Like several other socialists of his time, Ganneau treated Christianity as a call for social reform. He was influenced by Barthélemy Prosper Enfantin and Saint-Simonian philosophy, particularly in viewing God as androgynous or bisexual. Ganneau's writings treat androgyny not only as a move towards religious salvation, the final stage of humanity, but also as embodying the socialist concept on unity and balance in the world.

Adopting the title of the Mapah, a combination of mater and pater or maman and papa ("mother" and "father"), Ganneau presented himself as an androgynous prophet (with a beard and a woman's cloak) of a new religion called "Evadaism" (Evadaïsme) based on his ideas for "a redefined humanity, Evadam" (from Eve-Adam) and for a new era of female emancipation, gender equality and social justice. According to Éliphas Lévi, Ganneau also claimed to be the reincarnation of Louis XVII, and his wife claimed to be the reincarnation of Marie Antoinette.

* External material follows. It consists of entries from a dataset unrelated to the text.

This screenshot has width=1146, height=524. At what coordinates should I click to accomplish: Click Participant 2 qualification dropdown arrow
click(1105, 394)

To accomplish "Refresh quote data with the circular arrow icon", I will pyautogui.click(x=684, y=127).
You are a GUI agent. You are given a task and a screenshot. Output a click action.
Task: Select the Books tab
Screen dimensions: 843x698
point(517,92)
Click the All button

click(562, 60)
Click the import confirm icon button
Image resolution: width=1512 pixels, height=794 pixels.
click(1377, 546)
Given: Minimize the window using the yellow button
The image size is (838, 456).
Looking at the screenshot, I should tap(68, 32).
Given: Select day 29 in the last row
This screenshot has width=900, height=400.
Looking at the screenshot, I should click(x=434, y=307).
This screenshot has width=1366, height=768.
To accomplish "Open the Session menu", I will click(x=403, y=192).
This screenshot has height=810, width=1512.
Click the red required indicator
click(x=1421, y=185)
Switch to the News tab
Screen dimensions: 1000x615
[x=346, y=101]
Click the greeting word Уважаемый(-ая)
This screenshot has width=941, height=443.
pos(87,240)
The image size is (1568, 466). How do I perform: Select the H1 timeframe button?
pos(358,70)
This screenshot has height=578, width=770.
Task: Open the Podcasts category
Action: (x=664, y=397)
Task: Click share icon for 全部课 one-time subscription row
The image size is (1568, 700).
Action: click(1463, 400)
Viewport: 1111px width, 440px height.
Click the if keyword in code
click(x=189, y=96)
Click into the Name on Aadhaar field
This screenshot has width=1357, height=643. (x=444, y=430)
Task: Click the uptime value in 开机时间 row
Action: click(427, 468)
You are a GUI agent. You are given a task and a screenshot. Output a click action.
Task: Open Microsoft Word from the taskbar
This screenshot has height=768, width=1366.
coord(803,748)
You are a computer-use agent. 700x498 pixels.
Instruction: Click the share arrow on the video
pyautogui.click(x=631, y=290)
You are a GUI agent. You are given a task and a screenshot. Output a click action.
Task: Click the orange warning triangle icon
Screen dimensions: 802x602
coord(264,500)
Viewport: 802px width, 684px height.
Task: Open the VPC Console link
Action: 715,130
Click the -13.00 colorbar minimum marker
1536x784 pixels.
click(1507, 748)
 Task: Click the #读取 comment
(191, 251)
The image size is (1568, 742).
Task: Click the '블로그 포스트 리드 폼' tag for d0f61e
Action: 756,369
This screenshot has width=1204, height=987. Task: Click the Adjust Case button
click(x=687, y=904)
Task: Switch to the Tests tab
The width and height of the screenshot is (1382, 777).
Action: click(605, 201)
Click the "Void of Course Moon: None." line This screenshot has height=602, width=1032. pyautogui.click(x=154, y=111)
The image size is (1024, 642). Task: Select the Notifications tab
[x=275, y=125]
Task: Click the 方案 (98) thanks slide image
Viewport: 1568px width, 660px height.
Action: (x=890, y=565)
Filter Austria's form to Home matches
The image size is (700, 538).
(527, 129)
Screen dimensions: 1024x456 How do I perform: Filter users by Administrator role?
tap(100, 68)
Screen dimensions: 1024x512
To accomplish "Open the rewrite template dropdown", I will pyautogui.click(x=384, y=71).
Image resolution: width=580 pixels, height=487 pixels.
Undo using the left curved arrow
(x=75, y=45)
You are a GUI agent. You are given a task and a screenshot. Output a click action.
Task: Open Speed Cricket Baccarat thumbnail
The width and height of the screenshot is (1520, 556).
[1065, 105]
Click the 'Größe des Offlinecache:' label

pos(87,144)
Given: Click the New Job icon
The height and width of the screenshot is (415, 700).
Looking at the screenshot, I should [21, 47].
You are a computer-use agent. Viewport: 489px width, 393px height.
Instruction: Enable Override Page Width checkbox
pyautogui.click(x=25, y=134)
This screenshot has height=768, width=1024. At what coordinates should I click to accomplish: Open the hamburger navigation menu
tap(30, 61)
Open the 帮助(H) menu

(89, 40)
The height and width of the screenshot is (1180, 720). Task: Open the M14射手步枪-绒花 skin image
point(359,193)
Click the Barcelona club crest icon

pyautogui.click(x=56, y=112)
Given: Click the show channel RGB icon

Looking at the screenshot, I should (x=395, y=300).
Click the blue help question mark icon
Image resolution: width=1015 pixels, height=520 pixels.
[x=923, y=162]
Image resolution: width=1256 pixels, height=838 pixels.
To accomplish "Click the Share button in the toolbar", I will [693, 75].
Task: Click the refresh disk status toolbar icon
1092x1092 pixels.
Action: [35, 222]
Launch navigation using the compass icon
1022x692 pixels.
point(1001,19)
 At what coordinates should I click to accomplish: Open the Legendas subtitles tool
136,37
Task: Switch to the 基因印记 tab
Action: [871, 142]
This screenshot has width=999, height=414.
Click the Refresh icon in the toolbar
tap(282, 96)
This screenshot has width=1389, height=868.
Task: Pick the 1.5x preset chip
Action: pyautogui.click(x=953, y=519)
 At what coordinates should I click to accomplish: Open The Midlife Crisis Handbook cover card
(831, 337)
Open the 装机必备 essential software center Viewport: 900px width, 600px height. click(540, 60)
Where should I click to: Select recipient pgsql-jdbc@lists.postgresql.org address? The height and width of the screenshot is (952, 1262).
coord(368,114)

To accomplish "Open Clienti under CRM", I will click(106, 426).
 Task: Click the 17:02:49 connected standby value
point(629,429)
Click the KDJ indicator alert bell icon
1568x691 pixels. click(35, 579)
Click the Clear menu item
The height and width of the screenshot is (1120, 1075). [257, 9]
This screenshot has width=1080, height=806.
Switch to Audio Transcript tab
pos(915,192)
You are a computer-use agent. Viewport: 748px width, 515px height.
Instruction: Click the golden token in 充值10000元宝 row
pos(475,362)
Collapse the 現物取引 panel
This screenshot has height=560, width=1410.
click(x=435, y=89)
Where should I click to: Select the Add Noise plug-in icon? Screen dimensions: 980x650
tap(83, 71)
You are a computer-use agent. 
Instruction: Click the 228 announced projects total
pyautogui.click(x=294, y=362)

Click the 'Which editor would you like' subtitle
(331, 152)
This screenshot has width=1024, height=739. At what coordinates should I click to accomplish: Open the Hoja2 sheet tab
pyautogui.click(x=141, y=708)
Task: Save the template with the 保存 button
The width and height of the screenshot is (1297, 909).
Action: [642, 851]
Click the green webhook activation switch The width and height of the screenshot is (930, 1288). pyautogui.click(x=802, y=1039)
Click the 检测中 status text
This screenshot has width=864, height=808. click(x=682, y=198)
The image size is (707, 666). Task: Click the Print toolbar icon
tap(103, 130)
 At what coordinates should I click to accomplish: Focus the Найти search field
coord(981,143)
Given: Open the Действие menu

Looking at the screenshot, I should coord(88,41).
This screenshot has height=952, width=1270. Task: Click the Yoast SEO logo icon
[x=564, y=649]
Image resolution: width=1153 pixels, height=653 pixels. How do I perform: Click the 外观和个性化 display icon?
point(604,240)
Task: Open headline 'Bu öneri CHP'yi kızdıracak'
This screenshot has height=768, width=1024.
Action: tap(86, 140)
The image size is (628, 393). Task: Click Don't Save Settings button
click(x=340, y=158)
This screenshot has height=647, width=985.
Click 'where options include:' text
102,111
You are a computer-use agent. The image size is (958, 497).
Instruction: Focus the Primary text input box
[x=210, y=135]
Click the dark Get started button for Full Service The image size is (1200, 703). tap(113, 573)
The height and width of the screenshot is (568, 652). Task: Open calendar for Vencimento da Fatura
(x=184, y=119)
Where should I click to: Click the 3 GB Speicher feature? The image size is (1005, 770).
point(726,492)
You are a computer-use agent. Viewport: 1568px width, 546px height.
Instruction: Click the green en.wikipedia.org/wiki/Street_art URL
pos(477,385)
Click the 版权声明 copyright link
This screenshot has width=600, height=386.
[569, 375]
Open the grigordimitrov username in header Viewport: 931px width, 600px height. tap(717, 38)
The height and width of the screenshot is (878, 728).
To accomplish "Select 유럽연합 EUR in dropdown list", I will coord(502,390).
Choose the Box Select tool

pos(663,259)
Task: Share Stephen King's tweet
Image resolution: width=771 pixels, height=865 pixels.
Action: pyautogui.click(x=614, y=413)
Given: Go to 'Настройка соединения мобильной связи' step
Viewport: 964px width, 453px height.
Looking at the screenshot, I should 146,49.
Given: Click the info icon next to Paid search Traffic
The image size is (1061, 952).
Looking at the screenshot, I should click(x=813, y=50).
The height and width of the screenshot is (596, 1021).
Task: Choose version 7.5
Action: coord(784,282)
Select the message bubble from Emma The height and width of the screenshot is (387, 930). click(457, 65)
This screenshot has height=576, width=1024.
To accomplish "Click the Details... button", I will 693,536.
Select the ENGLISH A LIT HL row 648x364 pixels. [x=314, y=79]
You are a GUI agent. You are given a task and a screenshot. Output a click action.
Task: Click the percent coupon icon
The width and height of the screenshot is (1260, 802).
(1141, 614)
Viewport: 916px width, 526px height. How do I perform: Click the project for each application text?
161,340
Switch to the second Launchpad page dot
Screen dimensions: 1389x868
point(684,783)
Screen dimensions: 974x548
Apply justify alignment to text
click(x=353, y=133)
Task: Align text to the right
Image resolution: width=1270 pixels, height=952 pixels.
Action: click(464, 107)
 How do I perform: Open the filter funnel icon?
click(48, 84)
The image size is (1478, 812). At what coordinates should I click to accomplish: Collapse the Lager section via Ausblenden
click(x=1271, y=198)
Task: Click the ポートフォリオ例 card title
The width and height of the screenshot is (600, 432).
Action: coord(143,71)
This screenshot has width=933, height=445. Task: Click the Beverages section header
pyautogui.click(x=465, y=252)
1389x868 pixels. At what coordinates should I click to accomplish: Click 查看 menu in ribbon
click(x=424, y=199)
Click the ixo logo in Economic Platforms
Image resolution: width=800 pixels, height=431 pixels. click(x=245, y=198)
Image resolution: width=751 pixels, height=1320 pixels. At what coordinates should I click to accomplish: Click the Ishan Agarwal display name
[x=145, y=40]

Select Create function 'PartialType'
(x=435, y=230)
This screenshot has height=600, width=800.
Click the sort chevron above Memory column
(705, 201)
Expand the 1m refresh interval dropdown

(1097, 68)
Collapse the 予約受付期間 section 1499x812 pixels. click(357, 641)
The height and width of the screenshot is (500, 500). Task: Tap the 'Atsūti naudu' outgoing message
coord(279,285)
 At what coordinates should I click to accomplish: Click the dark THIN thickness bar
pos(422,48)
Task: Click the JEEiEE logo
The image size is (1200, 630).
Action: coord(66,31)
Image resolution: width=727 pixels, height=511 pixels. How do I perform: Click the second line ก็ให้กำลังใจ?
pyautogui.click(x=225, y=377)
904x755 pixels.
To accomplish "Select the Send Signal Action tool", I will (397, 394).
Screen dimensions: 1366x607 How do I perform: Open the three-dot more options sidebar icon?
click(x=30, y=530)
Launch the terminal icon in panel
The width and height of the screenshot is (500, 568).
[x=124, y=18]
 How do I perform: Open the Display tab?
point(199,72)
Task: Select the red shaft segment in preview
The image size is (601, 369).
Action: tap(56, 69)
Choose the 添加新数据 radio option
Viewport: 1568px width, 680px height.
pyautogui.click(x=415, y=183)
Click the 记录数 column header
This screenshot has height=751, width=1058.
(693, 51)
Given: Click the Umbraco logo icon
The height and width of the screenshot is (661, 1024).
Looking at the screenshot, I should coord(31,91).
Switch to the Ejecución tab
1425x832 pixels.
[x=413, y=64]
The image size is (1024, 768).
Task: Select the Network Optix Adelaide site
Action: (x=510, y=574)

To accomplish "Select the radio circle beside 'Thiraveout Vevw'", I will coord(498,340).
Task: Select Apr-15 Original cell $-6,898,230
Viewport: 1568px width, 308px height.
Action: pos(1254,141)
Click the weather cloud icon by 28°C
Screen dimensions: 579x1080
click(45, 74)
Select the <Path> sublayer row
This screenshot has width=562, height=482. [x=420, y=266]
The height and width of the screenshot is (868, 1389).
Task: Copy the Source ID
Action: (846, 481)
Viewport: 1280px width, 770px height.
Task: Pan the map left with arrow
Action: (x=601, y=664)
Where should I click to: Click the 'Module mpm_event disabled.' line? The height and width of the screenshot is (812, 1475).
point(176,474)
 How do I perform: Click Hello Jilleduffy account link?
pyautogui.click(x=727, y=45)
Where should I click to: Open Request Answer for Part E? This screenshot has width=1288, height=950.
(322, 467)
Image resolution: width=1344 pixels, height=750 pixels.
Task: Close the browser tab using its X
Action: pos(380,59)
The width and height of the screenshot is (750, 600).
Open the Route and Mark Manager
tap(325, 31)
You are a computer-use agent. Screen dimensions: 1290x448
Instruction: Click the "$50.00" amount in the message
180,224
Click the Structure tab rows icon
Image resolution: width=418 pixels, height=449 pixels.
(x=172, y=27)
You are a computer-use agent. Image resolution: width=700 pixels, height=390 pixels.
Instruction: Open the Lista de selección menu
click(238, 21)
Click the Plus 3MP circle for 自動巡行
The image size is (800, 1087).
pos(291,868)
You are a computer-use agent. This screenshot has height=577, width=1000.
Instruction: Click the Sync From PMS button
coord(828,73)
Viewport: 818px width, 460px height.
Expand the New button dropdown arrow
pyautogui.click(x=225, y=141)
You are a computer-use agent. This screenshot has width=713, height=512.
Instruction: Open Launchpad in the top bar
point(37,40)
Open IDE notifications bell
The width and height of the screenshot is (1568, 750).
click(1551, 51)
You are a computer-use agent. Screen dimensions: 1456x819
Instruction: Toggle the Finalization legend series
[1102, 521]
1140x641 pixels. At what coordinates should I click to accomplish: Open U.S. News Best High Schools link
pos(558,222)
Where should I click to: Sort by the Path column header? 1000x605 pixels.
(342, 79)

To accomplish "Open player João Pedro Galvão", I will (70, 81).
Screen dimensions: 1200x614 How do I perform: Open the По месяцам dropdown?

As a sculptor and a former phrenologist, he spread his ideas via pamphlets and plaster figurines, "of strange appearance, without doubt symbolically bisexual", both called "plasters". His garret studio apartment on the Île Saint-Louis in Paris functioned in the late 1830s as a salon for discussing his ideas, and he influenced many of the socialists and feminists of his time, including Alexandre Dumas, Alphonse Esquiros, Flora Tristan and Éliphas Lévi (Abbé Constant). Ganneau contributed to Tristan's 1844 collection The Worker's Union, as well as to an 1848 paper titled La Montagne de la Fraternité.

Ganneau had a wife and child, who was five when Ganneau died in 1851, whom Théophile Gautier took under his wing: the Orientalist and archaeologist Charles Simon Clermont-Ganneau.